Think of it! Because we have a tendency to exalt feelings to the level of truth and reality, while fear is true and must be named and dealt with, we might miss out on the facts of faith that can help us! I saw an evangelism brochure one time that helped me. It came from an organization that is theologically different from me, but it was helpful nonetheless. It spoke of: First, the facts about Christ. Second, the response of faith. Third, the feelings that may or may not follow. In the brochure, the slogan appears as a train: the locomotive is "fact." The coal car is "faith." The caboose is "feeling." The explanation reads: "The train will run with or without the caboose. However, it would be futile to attempt to pull the train by the caboose."

And yet, in our contemporary culture, we tend to want to pull the train by the caboose of feelings! This means, when we’re captured by fear, we might think that fear is the only truth and reality that exists. When we’re depressed and not “feeling it” concerning God’s love, we might come to believe a falsehood that God’s isn’t with us or doesn’t love us.
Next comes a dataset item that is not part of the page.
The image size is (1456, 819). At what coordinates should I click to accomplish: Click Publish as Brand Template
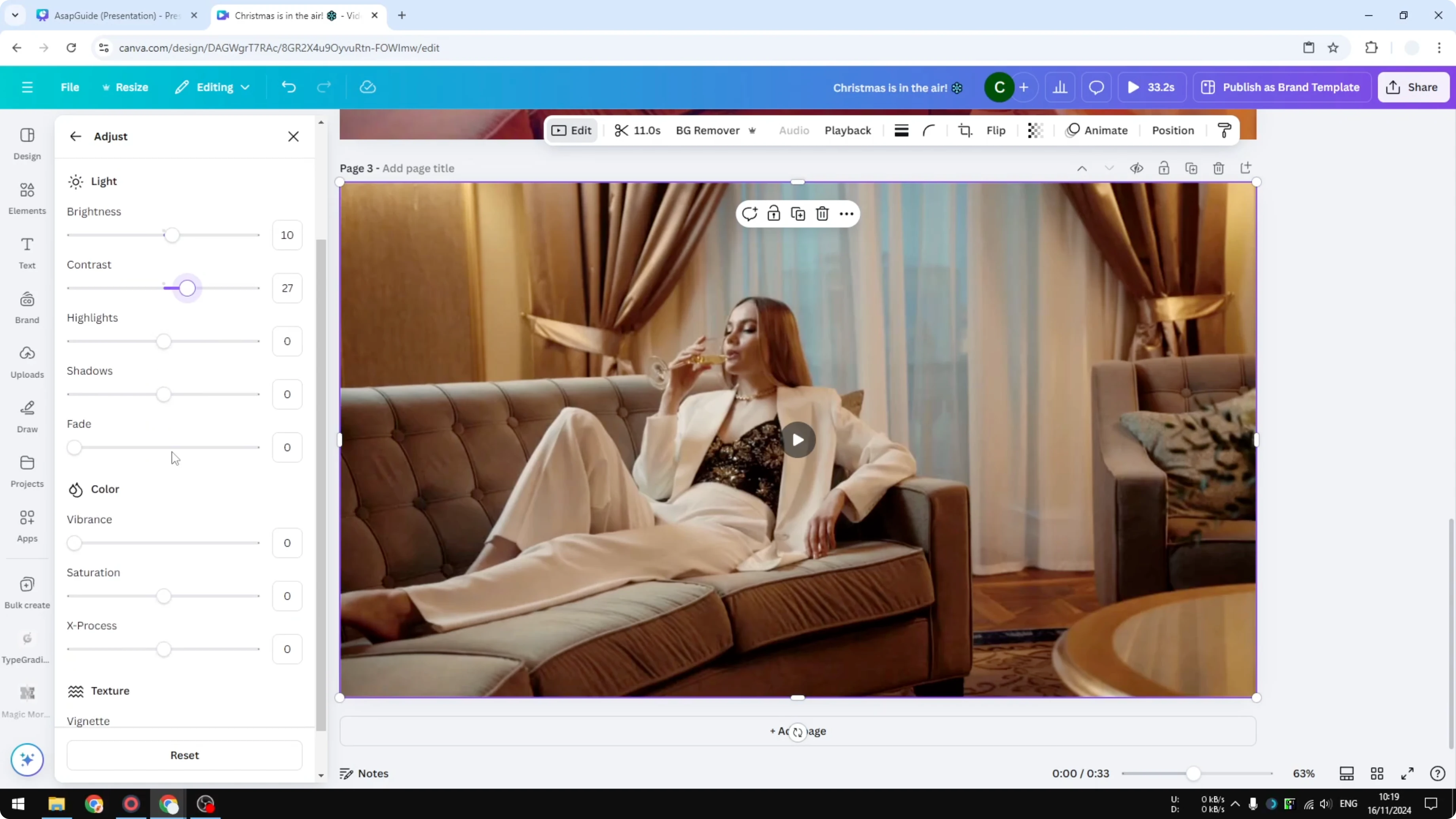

On the other hand, if we believe that Jesus is the way, the life, and the truth we have a knowledge, no matter what our emotions tell us, that he’s promised to be with us! The fact is, whether we feel it or not, we never walk alone, Christ is with us! Finally, we never walk alone, even when we’re tempted. A quick search of the Bible shows that “Tempter”

is used in 100 verses for the spiritual adversary and force called by many other names. The tool used is temptation. Temptation is an enticement to act contrary to God’s will. This is exactly what Satan was attempting when he tried to tempt Jesus and what he continually tries to do with us. Every time we are enticed to disobey God with our thoughts, words, or actions, we must choose whether to walk faithfully with the Lord or go our own way.

Against such a foe, no matter how you conceive it, who can stand? I’d suggest none of us can; that is, on our own. And yet because we never walk alone, we never face the Tempter and temptation alone! Because of who Jesus is, not who we are, we can overcome.

The Advocate will be with you, in you and for you! Our role? To open our hearts and lives through prayer, Scripture study, worship, communion, generosity, small groups, fasting and listening for the Divine. In such a way we know for a fact, who is with us and for us and that gives us hope in our hearts and lets us hold our heads up high.